§ Brief 1:
From the post about finding an in-person breast cancer group in Maryland, list the things it says there is more talk about.
§ Brief 2:
Pick up the post about finding an in-person breast cancer group in Maryland and continue it after its final sentence.

§ Text excerpt:
§ §

In-person group - Maryland

I've read posts on the breastcancer.org discussion boards ever since being diagnosed in 2012 but this will be my first post and I'm writing today in search of other women in my area (Baltimore, MD metro area) who might be interested in meeting in person. Several years ago, I had a bilateral mastectomy without reconstruction. I feel confident in my decision and don't regret it but I do feel isolated, alone, misunderstood, etc. I've read blogs, visited websites (breastfree.org, fit and fabulous), combed through book after book, searching for a sense of community. I've contacted several groups both national and local asking to be paired up with someone in a similar situation and spoke with two women by phone, but it just hasn't been enough. None of it has.

I've been to several different breast cancer support groups in my area and each time I sit and listen to women have lengthy and in depth discussions about various plastic surgeons' techniques and devising ways to deal with complications from reconstructive surgery, but almost no time is given to discussing what we are experiencing emotionally. Each time, after the meetings conclude many of the women gather in small groups to further discuss techniques for dealing with complications from their reconstructive surgery. There's more talk about mysterious rashes, oddly shaped or shifting implants, stick-on nipples, and insurance company battles. Not having anything to add to the conversation, I leave feeling slightly invisible.

In her book The Cancer Journals, Audrey Lorde wrote "I ached to talk to women about the experience I had just been through, and about what might be to come, and how were they doing it and how had they done it. But I needed to talk with women who shared at least some of my major concerns and beliefs and visions, who shared at least some of my language." She'd had a mastectomy without reconstruction and throughout her book she writes about the the frustration she felt at being told to cover up the fact that she had only one breast.

§ §

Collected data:

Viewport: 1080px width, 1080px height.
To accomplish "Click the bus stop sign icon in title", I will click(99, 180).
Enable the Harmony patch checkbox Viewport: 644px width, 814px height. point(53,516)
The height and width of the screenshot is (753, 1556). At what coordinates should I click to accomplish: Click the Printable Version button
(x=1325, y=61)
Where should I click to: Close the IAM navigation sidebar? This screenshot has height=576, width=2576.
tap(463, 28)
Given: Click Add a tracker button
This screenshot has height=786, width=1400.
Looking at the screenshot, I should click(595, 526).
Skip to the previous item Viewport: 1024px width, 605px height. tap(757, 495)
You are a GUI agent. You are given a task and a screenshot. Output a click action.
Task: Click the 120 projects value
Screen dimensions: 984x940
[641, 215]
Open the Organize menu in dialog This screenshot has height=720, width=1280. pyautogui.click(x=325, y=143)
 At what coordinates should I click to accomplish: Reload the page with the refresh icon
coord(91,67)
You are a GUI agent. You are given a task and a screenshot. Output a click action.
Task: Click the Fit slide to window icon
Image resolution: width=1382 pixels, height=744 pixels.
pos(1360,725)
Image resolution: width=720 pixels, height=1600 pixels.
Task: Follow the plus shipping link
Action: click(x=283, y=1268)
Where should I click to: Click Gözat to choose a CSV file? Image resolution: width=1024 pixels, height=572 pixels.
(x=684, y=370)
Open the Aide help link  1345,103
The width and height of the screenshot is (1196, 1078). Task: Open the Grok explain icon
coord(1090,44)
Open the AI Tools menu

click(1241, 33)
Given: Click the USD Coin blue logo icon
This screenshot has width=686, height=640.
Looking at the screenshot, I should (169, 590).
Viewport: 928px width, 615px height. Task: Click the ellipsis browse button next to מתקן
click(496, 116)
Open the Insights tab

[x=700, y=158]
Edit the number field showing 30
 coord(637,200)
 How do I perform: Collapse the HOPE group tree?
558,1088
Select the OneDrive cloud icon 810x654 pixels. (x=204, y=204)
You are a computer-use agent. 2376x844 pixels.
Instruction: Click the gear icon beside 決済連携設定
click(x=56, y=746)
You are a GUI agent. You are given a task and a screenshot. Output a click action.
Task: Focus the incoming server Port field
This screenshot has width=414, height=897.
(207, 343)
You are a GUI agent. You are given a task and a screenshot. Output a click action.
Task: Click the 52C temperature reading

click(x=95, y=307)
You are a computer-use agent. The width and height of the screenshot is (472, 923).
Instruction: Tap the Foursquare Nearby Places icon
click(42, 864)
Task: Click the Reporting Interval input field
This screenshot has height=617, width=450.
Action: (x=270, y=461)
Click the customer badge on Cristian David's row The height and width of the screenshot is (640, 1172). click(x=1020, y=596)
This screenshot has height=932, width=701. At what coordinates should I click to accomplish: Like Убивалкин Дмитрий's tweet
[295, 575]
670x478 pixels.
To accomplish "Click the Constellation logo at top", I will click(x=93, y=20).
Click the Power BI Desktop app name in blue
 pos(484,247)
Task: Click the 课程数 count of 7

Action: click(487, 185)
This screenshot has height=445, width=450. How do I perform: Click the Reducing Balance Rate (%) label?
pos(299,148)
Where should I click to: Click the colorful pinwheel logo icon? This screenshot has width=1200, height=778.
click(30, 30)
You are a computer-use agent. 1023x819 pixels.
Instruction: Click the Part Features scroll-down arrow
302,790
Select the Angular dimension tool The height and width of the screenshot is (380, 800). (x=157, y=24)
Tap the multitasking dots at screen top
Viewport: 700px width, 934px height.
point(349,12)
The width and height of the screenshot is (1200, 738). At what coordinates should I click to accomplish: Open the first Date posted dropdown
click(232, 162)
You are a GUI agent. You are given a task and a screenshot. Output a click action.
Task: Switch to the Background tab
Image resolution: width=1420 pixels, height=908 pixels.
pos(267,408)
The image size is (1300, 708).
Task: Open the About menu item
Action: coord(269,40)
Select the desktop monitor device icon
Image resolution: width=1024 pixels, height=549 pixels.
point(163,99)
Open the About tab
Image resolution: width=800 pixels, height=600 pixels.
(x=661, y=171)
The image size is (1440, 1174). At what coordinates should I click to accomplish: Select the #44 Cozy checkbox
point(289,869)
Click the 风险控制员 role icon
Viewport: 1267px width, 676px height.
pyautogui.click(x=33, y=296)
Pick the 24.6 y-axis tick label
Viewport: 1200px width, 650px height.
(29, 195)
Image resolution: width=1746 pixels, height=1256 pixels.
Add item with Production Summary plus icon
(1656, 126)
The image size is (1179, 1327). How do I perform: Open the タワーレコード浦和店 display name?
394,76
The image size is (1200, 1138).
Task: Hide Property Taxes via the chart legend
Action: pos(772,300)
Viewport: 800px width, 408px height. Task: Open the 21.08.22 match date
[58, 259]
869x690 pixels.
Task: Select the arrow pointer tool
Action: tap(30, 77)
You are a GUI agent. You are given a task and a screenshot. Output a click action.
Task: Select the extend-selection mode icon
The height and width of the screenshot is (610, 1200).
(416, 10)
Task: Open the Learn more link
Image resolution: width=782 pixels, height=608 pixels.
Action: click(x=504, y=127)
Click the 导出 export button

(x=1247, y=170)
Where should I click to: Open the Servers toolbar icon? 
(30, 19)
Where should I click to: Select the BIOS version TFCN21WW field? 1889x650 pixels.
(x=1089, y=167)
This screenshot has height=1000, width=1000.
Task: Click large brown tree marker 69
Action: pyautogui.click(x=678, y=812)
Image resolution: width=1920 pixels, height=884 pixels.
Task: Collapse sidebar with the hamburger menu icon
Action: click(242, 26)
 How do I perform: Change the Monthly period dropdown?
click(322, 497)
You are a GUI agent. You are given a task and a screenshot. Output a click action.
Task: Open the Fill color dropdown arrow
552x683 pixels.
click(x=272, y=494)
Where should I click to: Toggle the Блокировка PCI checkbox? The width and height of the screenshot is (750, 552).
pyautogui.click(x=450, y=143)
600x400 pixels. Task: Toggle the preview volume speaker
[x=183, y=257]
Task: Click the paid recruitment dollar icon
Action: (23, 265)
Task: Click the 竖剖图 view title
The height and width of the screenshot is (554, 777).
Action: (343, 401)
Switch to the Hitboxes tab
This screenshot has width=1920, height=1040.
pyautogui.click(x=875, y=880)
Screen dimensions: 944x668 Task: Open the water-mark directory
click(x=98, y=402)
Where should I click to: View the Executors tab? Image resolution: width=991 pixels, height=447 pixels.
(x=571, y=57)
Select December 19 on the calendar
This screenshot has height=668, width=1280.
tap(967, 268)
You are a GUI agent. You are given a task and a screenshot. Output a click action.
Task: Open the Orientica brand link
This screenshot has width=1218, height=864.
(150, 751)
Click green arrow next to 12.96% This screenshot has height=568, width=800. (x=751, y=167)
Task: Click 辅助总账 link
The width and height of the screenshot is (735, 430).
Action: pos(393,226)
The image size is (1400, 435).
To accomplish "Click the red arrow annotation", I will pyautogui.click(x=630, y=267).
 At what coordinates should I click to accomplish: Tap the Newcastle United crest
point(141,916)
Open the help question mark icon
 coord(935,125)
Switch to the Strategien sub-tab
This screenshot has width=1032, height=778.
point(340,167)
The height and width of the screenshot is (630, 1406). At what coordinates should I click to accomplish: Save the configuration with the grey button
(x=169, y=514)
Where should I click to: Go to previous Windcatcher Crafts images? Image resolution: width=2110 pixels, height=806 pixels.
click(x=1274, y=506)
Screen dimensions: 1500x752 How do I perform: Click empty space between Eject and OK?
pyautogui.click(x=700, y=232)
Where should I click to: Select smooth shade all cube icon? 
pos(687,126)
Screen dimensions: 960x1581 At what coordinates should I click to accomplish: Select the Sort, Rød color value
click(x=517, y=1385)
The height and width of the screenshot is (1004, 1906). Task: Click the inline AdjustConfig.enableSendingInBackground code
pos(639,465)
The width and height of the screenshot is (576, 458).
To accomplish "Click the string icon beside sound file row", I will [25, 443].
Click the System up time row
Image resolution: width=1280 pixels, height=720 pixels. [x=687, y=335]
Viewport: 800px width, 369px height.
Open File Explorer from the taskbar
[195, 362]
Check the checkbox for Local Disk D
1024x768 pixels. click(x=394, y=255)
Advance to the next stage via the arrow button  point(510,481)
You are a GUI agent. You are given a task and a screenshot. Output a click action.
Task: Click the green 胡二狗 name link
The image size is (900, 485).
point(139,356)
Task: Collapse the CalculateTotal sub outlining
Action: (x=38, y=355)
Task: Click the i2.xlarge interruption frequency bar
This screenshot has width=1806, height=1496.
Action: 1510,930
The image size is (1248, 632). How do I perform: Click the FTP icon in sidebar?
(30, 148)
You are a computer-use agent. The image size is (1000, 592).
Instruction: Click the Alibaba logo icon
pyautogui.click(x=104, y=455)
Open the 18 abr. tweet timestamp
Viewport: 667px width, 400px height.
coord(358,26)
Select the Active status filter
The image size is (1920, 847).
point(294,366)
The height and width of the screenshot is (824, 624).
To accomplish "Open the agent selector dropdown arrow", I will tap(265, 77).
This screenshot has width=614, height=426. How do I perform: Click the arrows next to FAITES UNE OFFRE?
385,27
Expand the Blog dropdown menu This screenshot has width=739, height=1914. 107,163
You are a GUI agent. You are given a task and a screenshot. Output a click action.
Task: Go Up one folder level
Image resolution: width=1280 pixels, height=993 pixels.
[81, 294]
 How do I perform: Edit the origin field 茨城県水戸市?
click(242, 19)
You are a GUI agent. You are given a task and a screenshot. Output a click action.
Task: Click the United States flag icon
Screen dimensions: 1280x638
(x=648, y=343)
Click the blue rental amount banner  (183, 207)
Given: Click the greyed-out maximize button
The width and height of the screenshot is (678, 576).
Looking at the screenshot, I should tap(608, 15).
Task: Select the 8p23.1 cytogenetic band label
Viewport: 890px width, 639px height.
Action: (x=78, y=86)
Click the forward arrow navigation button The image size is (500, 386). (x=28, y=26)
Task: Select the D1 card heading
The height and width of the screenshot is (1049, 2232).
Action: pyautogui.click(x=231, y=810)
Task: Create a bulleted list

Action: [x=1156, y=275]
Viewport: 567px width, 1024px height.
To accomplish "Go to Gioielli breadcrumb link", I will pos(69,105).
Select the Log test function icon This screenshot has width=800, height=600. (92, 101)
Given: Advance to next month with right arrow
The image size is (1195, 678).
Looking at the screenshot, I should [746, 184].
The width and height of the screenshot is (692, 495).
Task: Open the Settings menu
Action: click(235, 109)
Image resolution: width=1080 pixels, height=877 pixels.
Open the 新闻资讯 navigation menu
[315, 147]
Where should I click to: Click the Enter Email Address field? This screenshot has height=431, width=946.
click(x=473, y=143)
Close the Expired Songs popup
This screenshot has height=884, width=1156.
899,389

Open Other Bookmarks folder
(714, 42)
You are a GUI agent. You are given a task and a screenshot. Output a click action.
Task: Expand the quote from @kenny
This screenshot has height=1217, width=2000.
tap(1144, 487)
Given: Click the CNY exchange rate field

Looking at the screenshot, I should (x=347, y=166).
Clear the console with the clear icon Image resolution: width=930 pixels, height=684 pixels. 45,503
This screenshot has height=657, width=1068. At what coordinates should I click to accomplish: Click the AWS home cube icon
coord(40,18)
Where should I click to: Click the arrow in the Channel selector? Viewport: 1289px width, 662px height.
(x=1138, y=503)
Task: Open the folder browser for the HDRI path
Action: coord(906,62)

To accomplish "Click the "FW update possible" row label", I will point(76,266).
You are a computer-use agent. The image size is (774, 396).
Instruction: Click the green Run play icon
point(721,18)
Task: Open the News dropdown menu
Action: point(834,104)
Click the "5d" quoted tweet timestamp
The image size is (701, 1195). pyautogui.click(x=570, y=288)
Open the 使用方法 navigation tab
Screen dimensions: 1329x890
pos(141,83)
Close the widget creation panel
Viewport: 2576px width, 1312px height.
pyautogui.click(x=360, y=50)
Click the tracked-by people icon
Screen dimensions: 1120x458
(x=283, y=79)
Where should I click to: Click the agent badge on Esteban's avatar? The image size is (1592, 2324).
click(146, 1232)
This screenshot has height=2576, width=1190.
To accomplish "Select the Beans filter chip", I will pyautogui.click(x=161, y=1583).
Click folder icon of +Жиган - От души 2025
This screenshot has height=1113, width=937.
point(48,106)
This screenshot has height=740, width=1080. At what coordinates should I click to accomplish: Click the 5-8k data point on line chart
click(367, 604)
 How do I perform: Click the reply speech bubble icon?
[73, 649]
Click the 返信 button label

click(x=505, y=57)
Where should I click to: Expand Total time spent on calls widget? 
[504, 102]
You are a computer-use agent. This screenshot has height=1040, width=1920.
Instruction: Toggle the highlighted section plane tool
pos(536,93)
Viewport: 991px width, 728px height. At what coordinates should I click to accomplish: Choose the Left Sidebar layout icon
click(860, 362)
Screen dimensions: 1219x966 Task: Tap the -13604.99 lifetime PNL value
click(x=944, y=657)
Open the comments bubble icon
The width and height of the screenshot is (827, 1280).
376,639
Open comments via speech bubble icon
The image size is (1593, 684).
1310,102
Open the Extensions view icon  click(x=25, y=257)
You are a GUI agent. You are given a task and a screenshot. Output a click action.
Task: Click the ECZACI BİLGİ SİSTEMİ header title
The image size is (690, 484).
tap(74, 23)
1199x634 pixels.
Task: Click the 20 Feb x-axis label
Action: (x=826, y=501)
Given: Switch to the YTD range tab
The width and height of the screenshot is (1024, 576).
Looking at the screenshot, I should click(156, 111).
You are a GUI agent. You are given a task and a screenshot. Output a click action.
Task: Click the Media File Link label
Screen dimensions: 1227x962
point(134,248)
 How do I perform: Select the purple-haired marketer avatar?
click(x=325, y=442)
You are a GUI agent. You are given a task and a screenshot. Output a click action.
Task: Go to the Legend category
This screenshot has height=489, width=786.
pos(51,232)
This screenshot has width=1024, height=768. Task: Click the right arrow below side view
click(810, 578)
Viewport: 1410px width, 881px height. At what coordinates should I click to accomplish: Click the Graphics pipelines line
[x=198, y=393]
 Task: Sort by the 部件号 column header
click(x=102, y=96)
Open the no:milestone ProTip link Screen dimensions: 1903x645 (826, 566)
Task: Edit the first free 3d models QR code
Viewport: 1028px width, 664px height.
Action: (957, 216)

§ §

§ Answer area 1:
Mysterious rashes; oddly shaped or shifting implants; stick-on nipples; insurance company battles.

§ Answer area 2:
It's been more than thirty years since she wrote that and yet it seems that very little has changed. There are so many voices raised in the breast cancer survivor chorus but so few of them speak in a language that has been helpful or useful to me. In drastic contrast to the time when no one talked about cancer, it has now become derigueur to do so but the discussion has seemed incredibly one dimensional.

I'm tired of feeling like I'm the only person who opted to forgo reconstructive surgery and I'd like to speak with (not type at them or talk to them on the phone but actually sit down in a room and talk to) other women who have chosen a similar path. Perhaps we could meet as a group at a coffee shop or other public place, once or on a regular basis if it's helpful and talk to one another about how losing a breast (or breasts) has affected us emotionally, what ways we've been able to deal with those emotions (or not) and how we might be able to help one another.